▸ **Consegna A**
Raccolga tutte le righe dell'elenco che contengono la stringa "Task", distinguendo tra maiuscole e minuscole.
======
San Cassiano è località già ben individuata nella cartografia degli inizi del XVIII secolo, con assai probabili ascendenze medievali, sita a pochi chilometri da Rovigo, lungo un paleoalveo che Raffaele Peretto ha riferito a un affluente o ramo secondario del potamòs Adrias, il Po di Adria. Nel paesaggio dell'età del Ferro dobbiamo immaginare il nostro anonimo corso d'acqua ormai senescente, se non del tutto esaurito, con gli spalti dell'alveo discretamente sopraelevati sul piano di campagna, a configurare un risalto morfologico naturalmente difeso dall'impaludamento e perciò idoneo a ospitare e a orientare topograficamente i fenomeni insediativi.

Vecchi e nuovi trovamenti archeologici, insieme con le indicazioni provenienti dal sorvolo aereo a bassa quota e dalla ricerca di superficie, sembrano delineare una notevole concentrazione del popolamento, specie negli ultimi decenni del VI secolo e nel V, lungo corsi d'acqua minori o comunque su dossi fluviali, con pattern distributivo chiaramente funzionale ad una direttrice di penetrazione E-W (dagli approdi del Delta verso l'interno della Val Padana), che cospicue evidenze di cultura materiale - e qualche significativo documento epigrafico - hanno indotto a interpretare in senso "etrusco" (o forse meglio e come si suol dire "etrusco-padano").

A San Cassiano gli scavi delle Università di Pavia e di Ferrara (1994-98) hanno messo in luce, oggi possiamo dire quasi per intero, i resti discretamente conservati di una abitazione edificata allo scorcio del VI secolo a.C., con una fase iniziale di vita ben documentata nel primo quarto del V, una ristrutturazione planimetrica (conseguita a episodio d'incendio) non anteriore al 470, e una seconda fase databile in pieno V secolo.
======
▸ **Consegna B**
Aggiorni il brano sul sito di San Cassiano nel tratto che va da "San Cassiano è" fino a "i fenomeni insediativi.", sostituendo "paleoalveo" con "antico alveo", e riporti il tratto così modificato.

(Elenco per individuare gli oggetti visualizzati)
======
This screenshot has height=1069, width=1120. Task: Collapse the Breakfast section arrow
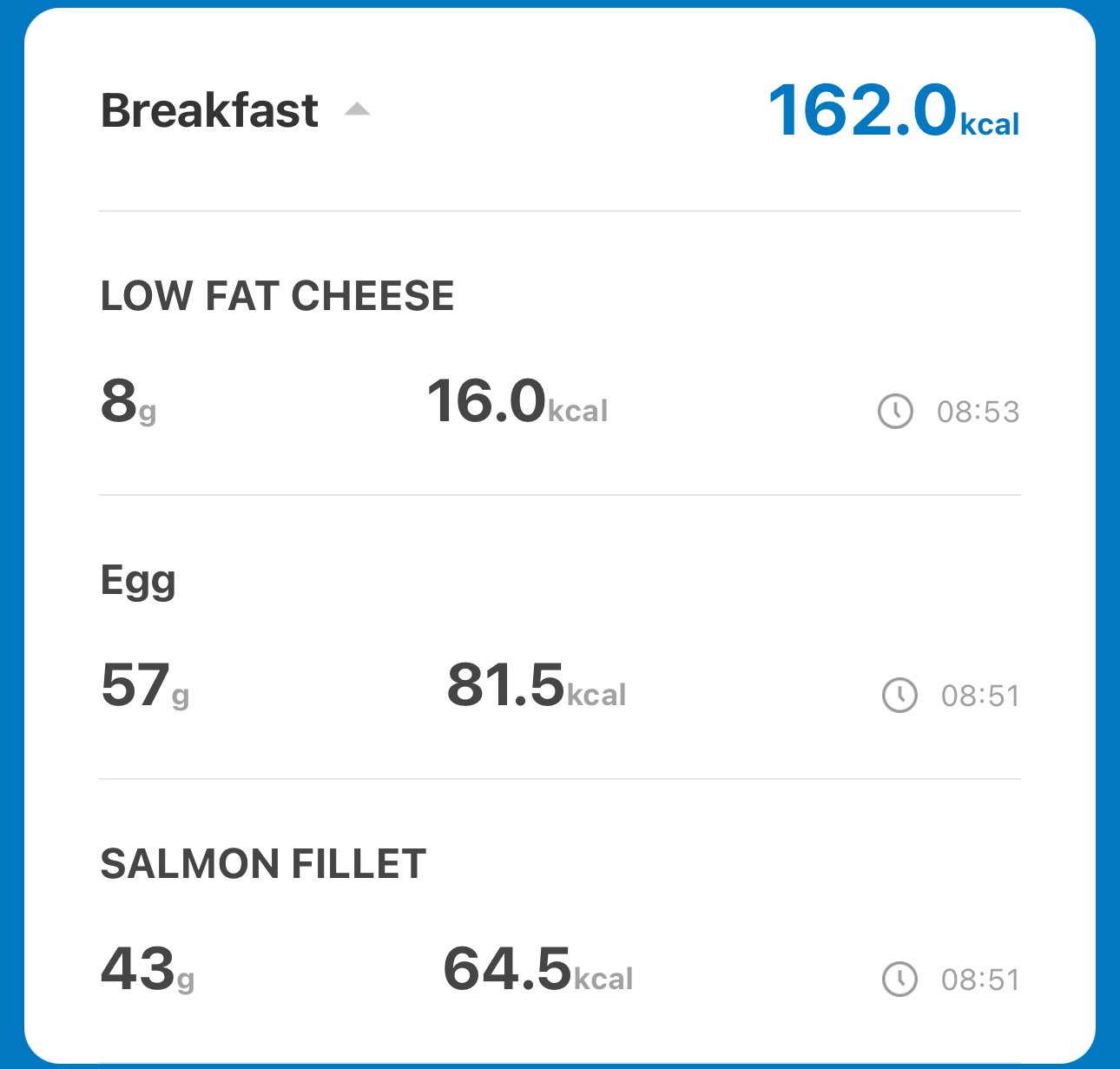[x=357, y=109]
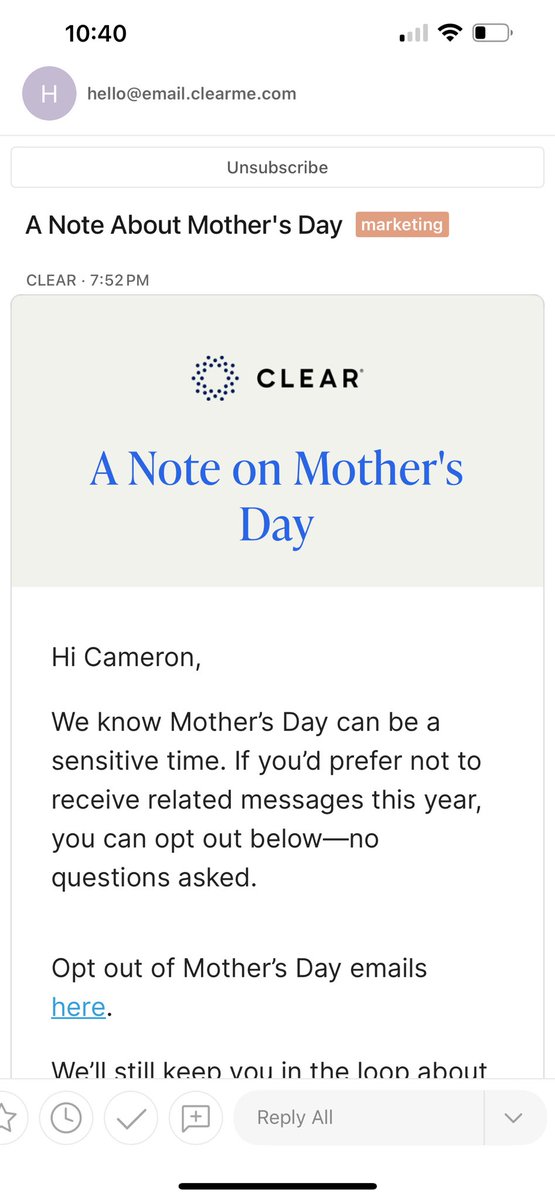Screen dimensions: 555x1200
Task: Click the Unsubscribe button
Action: click(x=277, y=167)
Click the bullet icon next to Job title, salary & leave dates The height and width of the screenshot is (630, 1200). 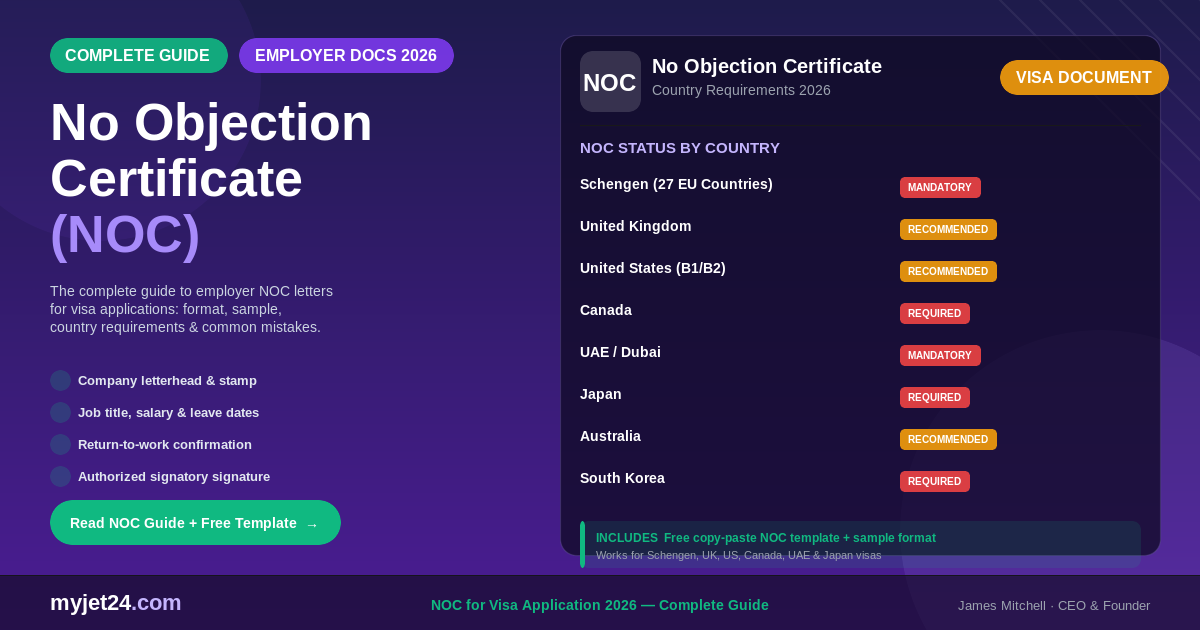60,413
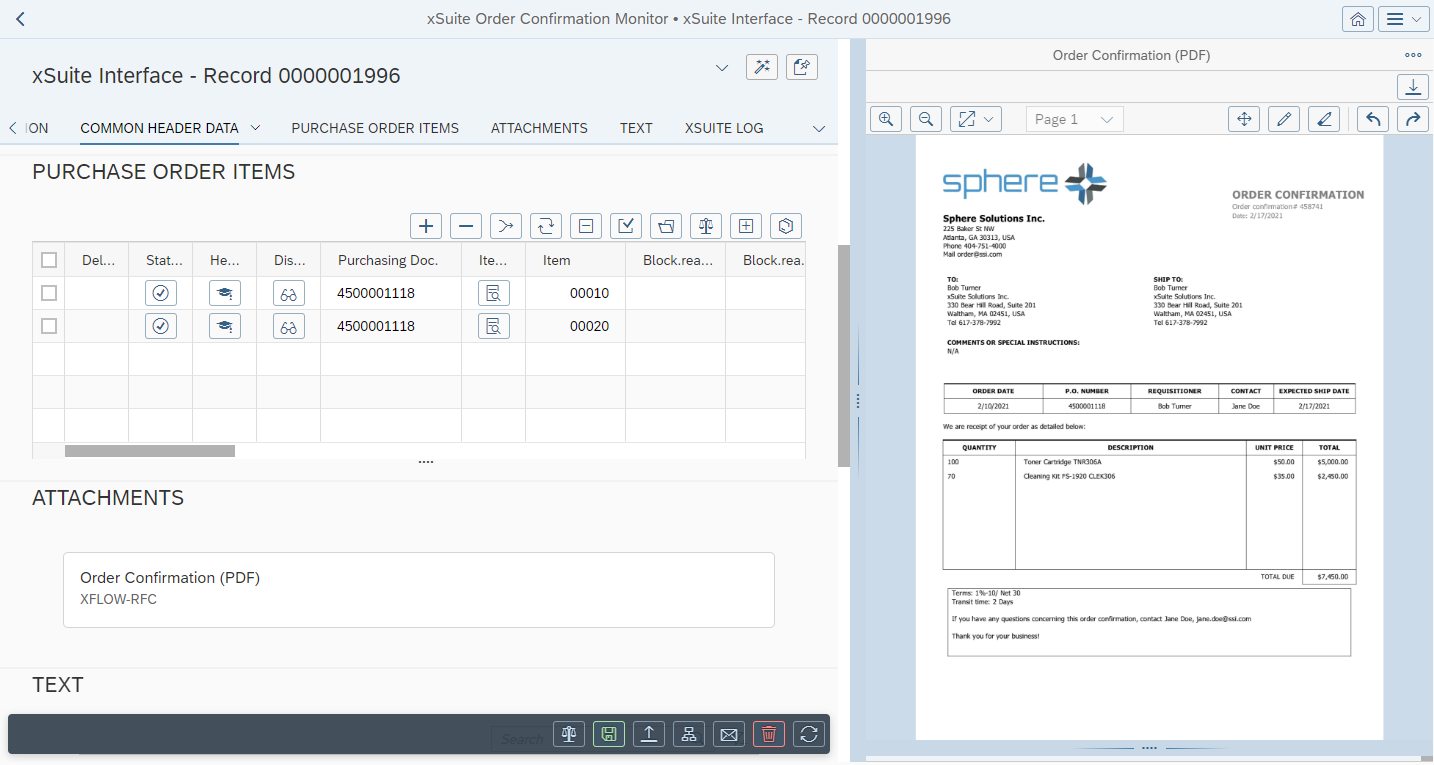
Task: Toggle the select-all checkbox in table header
Action: point(49,260)
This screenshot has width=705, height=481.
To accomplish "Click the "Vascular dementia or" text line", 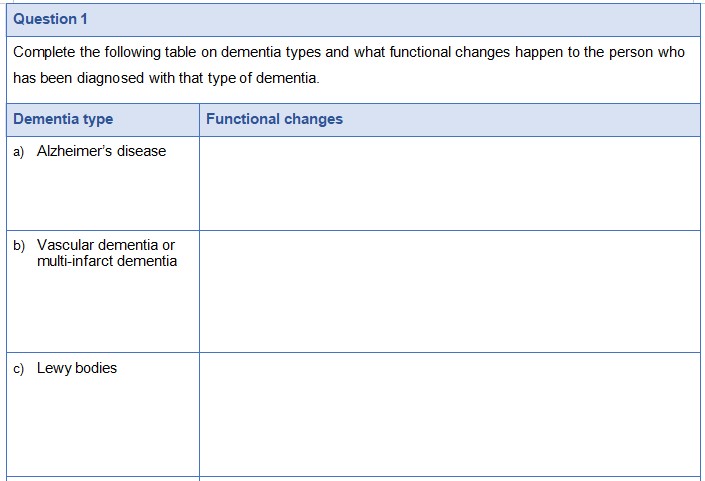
======
▸ **Risposta corretta A**
This screenshot has height=1069, width=1120. Task: Collapse the Breakfast section arrow
Task: Click the Unsubscribe button
Task: Toggle the select-all checkbox in table header

▸ **Risposta corretta B**
San Cassiano è località già ben individuata nella cartografia degli inizi del XVIII secolo, con assai probabili ascendenze medievali, sita a pochi chilometri da Rovigo, lungo un antico alveo che Raffaele Peretto ha riferito a un affluente o ramo secondario del potamòs Adrias, il Po di Adria. Nel paesaggio dell'età del Ferro dobbiamo immaginare il nostro anonimo corso d'acqua ormai senescente, se non del tutto esaurito, con gli spalti dell'alveo discretamente sopraelevati sul piano di campagna, a configurare un risalto morfologico naturalmente difeso dall'impaludamento e perciò idoneo a ospitare e a orientare topograficamente i fenomeni insediativi.